SUPPLIED MATERIAL ::

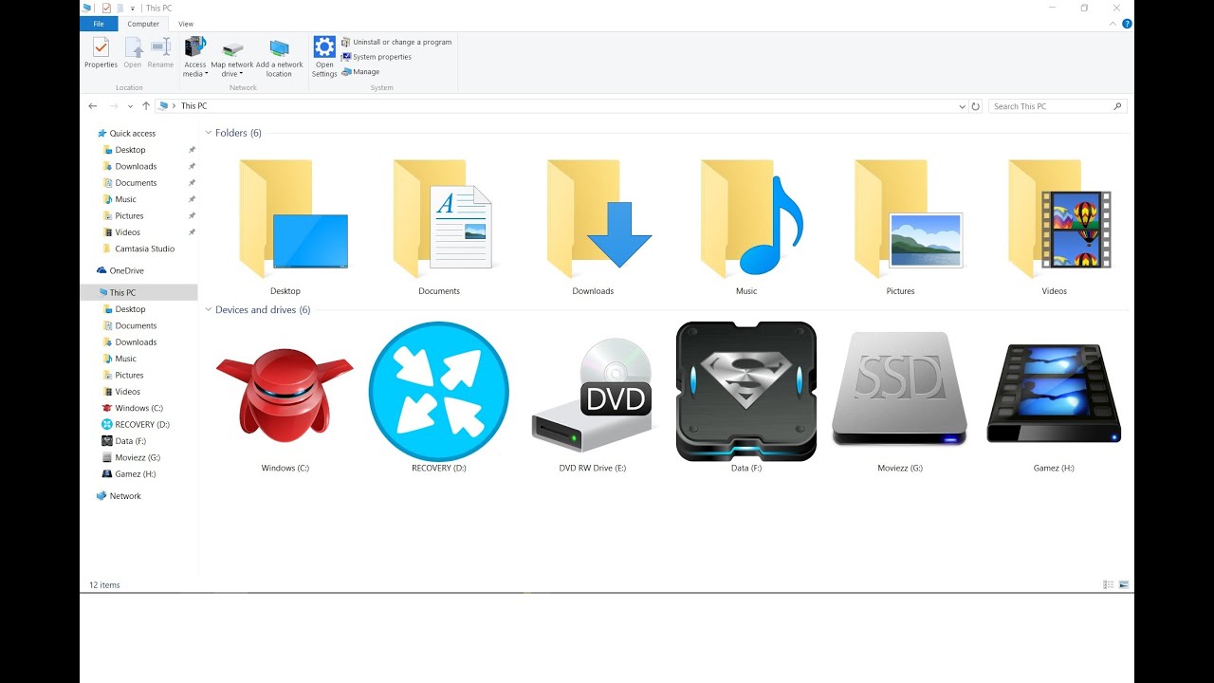
Task: Switch to the View ribbon tab
Action: [186, 24]

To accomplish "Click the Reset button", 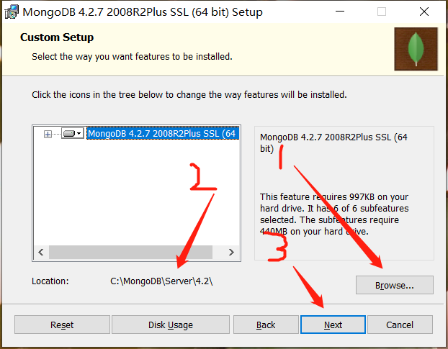I will tap(62, 325).
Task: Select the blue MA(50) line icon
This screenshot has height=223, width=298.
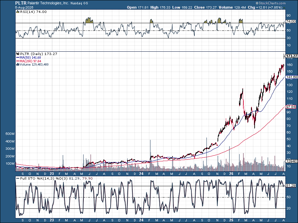Action: tap(18, 57)
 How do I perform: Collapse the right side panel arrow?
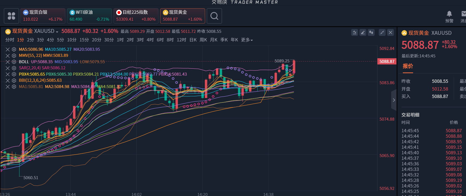pos(394,100)
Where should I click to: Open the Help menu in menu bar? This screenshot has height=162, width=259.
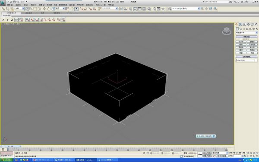111,5
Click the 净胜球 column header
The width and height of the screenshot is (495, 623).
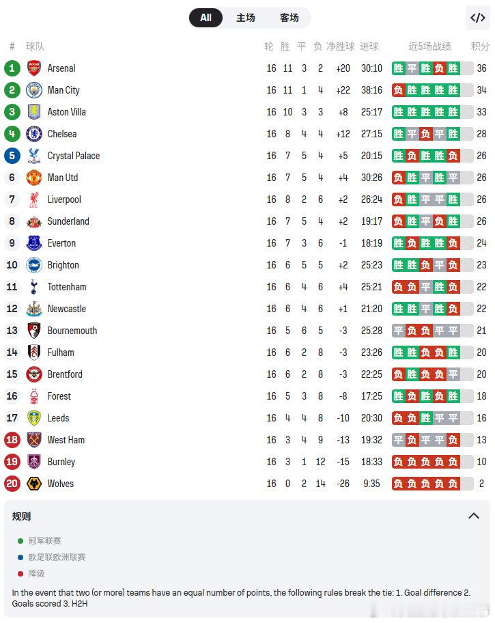[x=340, y=46]
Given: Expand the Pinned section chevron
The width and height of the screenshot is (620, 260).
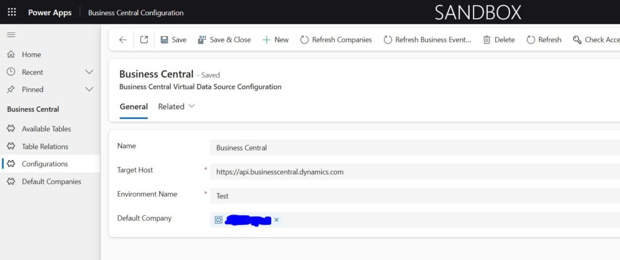Looking at the screenshot, I should pyautogui.click(x=89, y=89).
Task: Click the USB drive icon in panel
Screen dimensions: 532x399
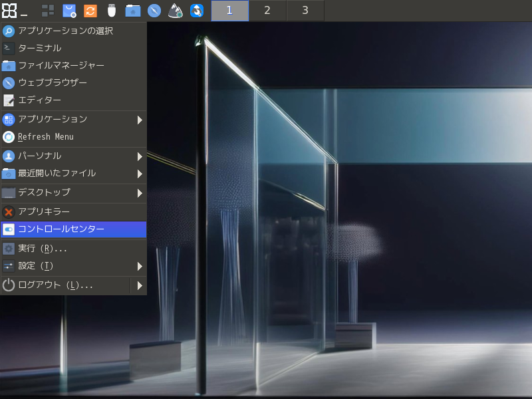Action: (x=112, y=11)
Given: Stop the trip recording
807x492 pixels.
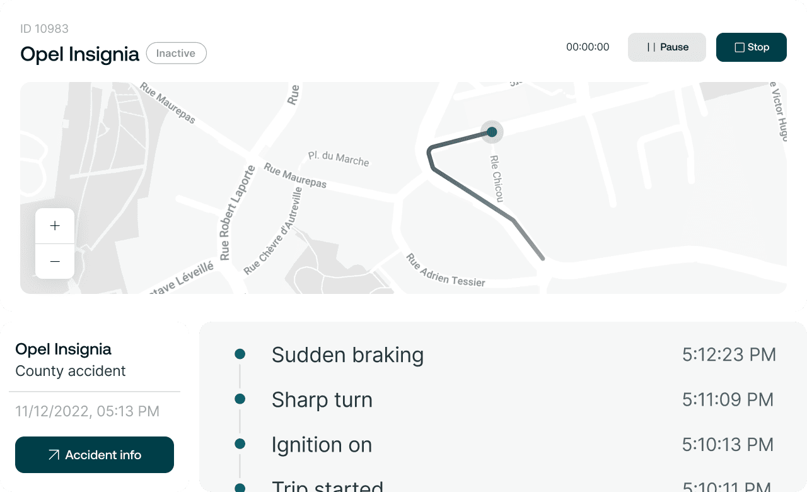Looking at the screenshot, I should point(752,47).
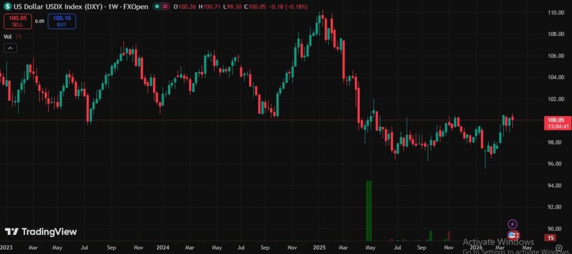The image size is (572, 254).
Task: Click the 2024 label on time axis
Action: coord(163,247)
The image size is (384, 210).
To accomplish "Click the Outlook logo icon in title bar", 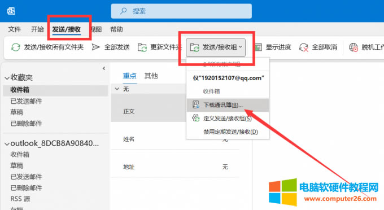I will click(x=11, y=11).
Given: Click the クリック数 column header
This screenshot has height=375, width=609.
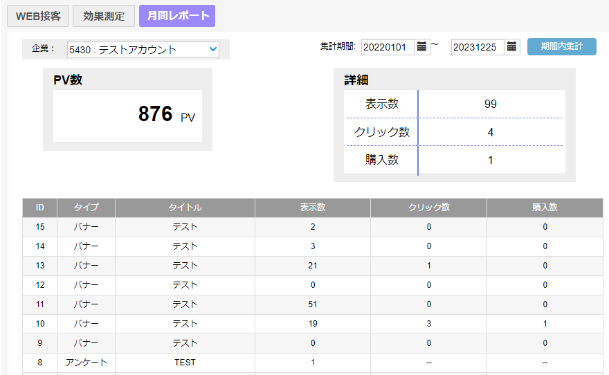Looking at the screenshot, I should click(x=428, y=208).
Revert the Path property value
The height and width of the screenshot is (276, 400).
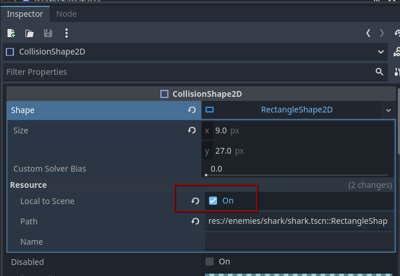[196, 221]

TASK OBJECTIVE ::
The output is the stretch above from the line with "Task: Click the USB drive icon in panel" through the line with "The image size is (384, 210).", copied word for word with both ends kept and every picture dropped.

YOUR SOLUTION ::
Task: Click the USB drive icon in panel
Screen dimensions: 532x399
Action: (x=112, y=11)
Given: Stop the trip recording
807x492 pixels.
Looking at the screenshot, I should point(752,47).
The image size is (572, 254).
Task: Click the 2024 label on time axis
Action: coord(163,247)
The image size is (384, 210).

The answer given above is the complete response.